On Lapczynski’s Instagram and TikTok accounts, she gives regular updates on what it’s like to train for running 26.2 miles when she must know her blood sugar level at all times.
“Exercise tends to make insulin work better in your body,” Lapczynski said. “So it works really, really well when I’m running a lot. It’s a lot of math and a lot of planning beforehand.”
For her training runs around the Triangle, where she simulated Boston’s hills on Duke’s Al Buehler Trail, she carries snacks and energy gels. She plots when she will run, what she will eat before and after – and has an emergency plan in case anything goes awry. In Boston, her husband, John, plans to meet her at strategic locations with extra fuel so she doesn’t have to carry it all while she runs.
Boyle has been awed by not only Lapczynski’s training, but the way she’s seen her daughter handle Type 1 diabetes from the start.
“You think you know about the disease, and you try to help your child when they have this disease, but until you, yourself, have it, you have no idea what they're really going through and what it's really like,” Boyle said.

> [INFORMATION]:

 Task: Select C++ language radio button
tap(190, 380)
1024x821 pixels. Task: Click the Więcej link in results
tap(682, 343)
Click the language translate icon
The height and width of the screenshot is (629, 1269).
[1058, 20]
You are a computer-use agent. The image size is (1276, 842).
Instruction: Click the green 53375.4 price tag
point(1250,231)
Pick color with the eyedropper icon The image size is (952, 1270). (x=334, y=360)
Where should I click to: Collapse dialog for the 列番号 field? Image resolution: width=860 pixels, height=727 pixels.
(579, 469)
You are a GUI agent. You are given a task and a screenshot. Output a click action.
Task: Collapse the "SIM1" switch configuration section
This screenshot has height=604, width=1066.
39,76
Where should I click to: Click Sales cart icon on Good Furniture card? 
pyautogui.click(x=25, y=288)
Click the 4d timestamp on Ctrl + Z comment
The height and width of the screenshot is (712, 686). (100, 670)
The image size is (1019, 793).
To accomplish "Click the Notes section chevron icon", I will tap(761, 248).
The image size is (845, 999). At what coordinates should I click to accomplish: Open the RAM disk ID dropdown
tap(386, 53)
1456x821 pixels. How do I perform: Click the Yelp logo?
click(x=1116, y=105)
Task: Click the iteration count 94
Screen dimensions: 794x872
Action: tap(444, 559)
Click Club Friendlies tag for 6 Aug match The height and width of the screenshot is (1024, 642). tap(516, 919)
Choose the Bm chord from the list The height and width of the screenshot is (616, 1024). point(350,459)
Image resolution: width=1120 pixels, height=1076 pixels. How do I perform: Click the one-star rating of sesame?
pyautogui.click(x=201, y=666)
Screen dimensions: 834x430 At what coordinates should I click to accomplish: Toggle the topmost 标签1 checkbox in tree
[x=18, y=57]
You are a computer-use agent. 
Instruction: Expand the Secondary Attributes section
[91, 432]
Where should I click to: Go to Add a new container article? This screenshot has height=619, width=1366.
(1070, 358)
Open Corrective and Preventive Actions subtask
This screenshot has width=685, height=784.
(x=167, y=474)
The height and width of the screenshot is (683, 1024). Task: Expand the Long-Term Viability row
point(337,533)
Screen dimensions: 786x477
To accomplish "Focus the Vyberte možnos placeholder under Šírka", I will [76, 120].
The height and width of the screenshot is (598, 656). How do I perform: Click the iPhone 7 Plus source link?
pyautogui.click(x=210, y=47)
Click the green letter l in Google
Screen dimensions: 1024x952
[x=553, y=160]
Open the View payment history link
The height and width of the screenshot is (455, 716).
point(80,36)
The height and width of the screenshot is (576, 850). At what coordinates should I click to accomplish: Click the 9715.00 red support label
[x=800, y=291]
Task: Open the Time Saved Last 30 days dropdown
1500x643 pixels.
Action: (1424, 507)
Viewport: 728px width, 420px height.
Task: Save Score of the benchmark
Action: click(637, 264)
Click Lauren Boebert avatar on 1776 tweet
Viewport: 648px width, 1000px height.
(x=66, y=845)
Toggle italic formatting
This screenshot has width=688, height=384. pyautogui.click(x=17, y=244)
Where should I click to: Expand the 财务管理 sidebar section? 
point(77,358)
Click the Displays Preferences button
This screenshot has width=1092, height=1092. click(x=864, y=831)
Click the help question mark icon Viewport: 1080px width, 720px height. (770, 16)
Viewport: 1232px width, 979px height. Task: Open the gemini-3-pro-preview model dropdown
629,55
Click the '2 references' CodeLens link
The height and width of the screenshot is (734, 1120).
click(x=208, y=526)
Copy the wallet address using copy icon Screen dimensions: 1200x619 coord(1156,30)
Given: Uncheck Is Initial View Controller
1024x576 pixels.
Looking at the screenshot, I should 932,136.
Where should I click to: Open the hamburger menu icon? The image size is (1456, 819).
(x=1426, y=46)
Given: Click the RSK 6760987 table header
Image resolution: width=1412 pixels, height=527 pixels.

> [WHAT TO DO]:
• 1. Which people does the passage about Lapczynski's marathon training mention by name?
• 2. Answer these questions about the passage on Lapczynski's marathon training:
(a) How many miles is she training to run?
(b) Where did she simulate Boston's hills?
(c) Who plans to meet her with extra fuel in Boston?
• 3. Continue the passage about Lapczynski's marathon training from the point where it stops.
The entries have nothing to do with the passage about Lapczynski's marathon training.

> [SET OF ANSWERS]:
• 1. Lapczynski, John, Boyle

• 2.
(a) 26.2 miles
(b) On Duke's Al Buehler Trail
(c) Her husband, John

• 3.
‘Mom, I’m doing it for us’
"For most runners, it’s just training. For me, living with Type 1 diabetes, it’s hundreds of quiet decisions made before, during, and after every mile — choices that never stop.”
Krissy Lapczynski, Jan. 1 on Instagram
In October 2025, Lapczynski’s mother woke in a hospital room to find her daughter by her bedside, explaining that she had been in a coma – and that she, too, had Type 1 diabetes. Boyle was about to turn 70, an unusually late age for the diagnosis.

It means that Boyle now often relies on advice from Lapczynski for how keep her blood sugar under control and when to take insulin.
“It’s been a good bonding experience for my mom and I,” Lapczynski said. “We relate a lot about our pancreases being broken.”

When Lapczynski learned she was selected to represent Breakthrough T1D in the Boston Marathon just before Thanksgiving, she told Boyle, “Mom, I’m doing it for us.”
Boyle said her doctors have been pleased with how she has managed her diabetes since her diagnosis and told her she must be “doing something right.”
“The something I did right was a little girl who is an absolute saint who has this disease and has dedicated her life to becoming a doctor and helping others – and she’s helping me,” said Boyle as she teared up. “She’s taken something that is a deadly disease and turned it into something that is helping her, helping me and helping others – which is always what she wanted to do.”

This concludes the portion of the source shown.